Hatemail 2020-09-24: The Company Collecting Voter Data for the Trump Campaign
Newsletter and intel from the LaBac Hacker Collective

A follow up to some of the information we posted last week about the software company Phunware: On Friday, Vice Motherboard published a perspective examining how user data from everyday applications is being acquired and operationalized for political campaigns by data brokers such as Phunware.
As Vice reports, we provided their journalists with a list of apps that connect to Phunware domains. (You can find the list here). The provided information is based on a static analysis and reverse engineering process conducted on Android apps which we identified as having the Phunware software development kit (SDK) installed. Our team first started investigating Phunware back in April, after The Intercept reported that the company was collecting user data for the Trump campaign.

Sunday, Sep 27, 2020 - Emergent works and Julie Kiserman are hosting this workshop on how to use open source tools to understand what is happening in our local communities. [Eventbrite]

Disinformation in the Era of Social Media
- [The Verge] Leaked audio recordings obtained by The Verge show Mark Zuckerberg working to please Facebook’s more conservative user base, while simultaneously facing his employees’ discontent with how the company handles misinformation.
- [The Daily Beast] [The Washington Post] A network of social media accounts spreading disinformation about Covid-19 were found to be linked to Turning Point USA, the conservative youth group. The network of accounts (likened to a “MAGA troll farm”) was initially uncovered by The Washington Post last week. This week, The Daily Beast has reported more information on these efforts.
- [The Atlantic] Renée DiResta (@noUpside) of the Stanford Internet Observatory writes on how artificial intelligence will make disinformation campaigns way more difficult to debunk and investigate. DiResta also contemplates the human effort going into disinformation campaigns and how verified identity fits into the conversation.
- [Mozilla] A new open-source tool, called the Social Media Analysis Toolkit (SMAT), provides a free way to explore and analyze internet trends on social media sites. The tool was co-created by Mozilla Fellow Emmi Bevensee (@emmibevensee).
White Supremacists and Police
- [KUSA] In Colorado, a the militant neo-nazi group Atomwaffen Division has rebranded itself and relaunched as the National Socialist Order (NSO). Before it's disbandment and transformation into NSO, Atomwaffen was linked to five murders and federal authorities arrested several members last spring.
- [Bloomberg] On Tuesday, Acting Secretary of the Department of Homeland Security (DHS) Chad Wolf said during a Senate hearing that white supremacists are the top terrorist threat within the U.S., further stating that white supremacists are “certainly the most persistent and lethal threat.” Wow. Who knew?
- [The Nation] DHS has yet to come clean about the full extent of its intelligence operations responding to recent racial justice protests in Portland, which included tapping protesters’ phones, according to reporting by Ken Klippenstein (@kenklippenstein).
- [Medium] Wargame designer Mike Selinker (@mikeselinker) outlines four possible war scenarios following the outcome of the 2020 U.S. election, weighing the chances that future U.S. conflict will resemble the Irish War of Independence or look more like the Russian Revolution.
On Our Radar…
- [Vice] A company called Civvl is using the gig economy model championed by companies like Uber to evict working class people. It’s website, aimed at recruiting contract workers for eviction crew gigs, claims to be the “fastest growing money making gig due to Covid-19.”
- [Nature] Today’s data collection controversies were preceded by the cold-war era corporation Simulmatics, which targeted voters with predictive models and gathered what it called “massive data.” American history professor Jill Lepore explores how the history of Simulmatics influences data collection today.
- [The Markup] Investigative data journalist Surya Mattu (@suryamattu) has put together Blacklight, a real-time privacy inspector that can reveal the user-tracking tech being used on any given site.

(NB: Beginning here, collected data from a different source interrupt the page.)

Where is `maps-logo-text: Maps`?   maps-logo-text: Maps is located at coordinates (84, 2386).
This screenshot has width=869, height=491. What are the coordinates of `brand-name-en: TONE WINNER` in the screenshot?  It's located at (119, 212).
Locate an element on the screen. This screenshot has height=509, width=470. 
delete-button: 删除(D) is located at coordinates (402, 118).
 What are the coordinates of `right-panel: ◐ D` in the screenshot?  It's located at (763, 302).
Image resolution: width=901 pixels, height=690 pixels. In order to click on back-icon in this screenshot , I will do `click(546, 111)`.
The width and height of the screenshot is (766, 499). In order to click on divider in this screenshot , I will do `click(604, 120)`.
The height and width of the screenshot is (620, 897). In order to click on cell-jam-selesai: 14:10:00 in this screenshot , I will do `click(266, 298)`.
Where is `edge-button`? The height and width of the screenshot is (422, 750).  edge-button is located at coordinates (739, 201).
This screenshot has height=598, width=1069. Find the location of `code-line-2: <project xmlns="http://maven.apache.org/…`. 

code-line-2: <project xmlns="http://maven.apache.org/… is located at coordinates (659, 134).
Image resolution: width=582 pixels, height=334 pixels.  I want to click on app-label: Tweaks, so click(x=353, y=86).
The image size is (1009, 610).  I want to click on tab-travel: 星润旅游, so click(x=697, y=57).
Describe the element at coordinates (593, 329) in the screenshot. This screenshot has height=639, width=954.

Hate speech website: qanon[.]pub
Who hosts: Cloudflare, Digital Ocean
Today’s site is qanon[.]pub. Since the takedown of other Qanon-related sites, Qanon[.]pub has become the most popular site to exchange hateful conspiracy theories related to the Qanon movement. Their site uses Cloudflare to protect their infrastructure, but we have previously observed their servers to resolve to the IP address 159.203.158[.]111, which is hosted by Digital Ocean.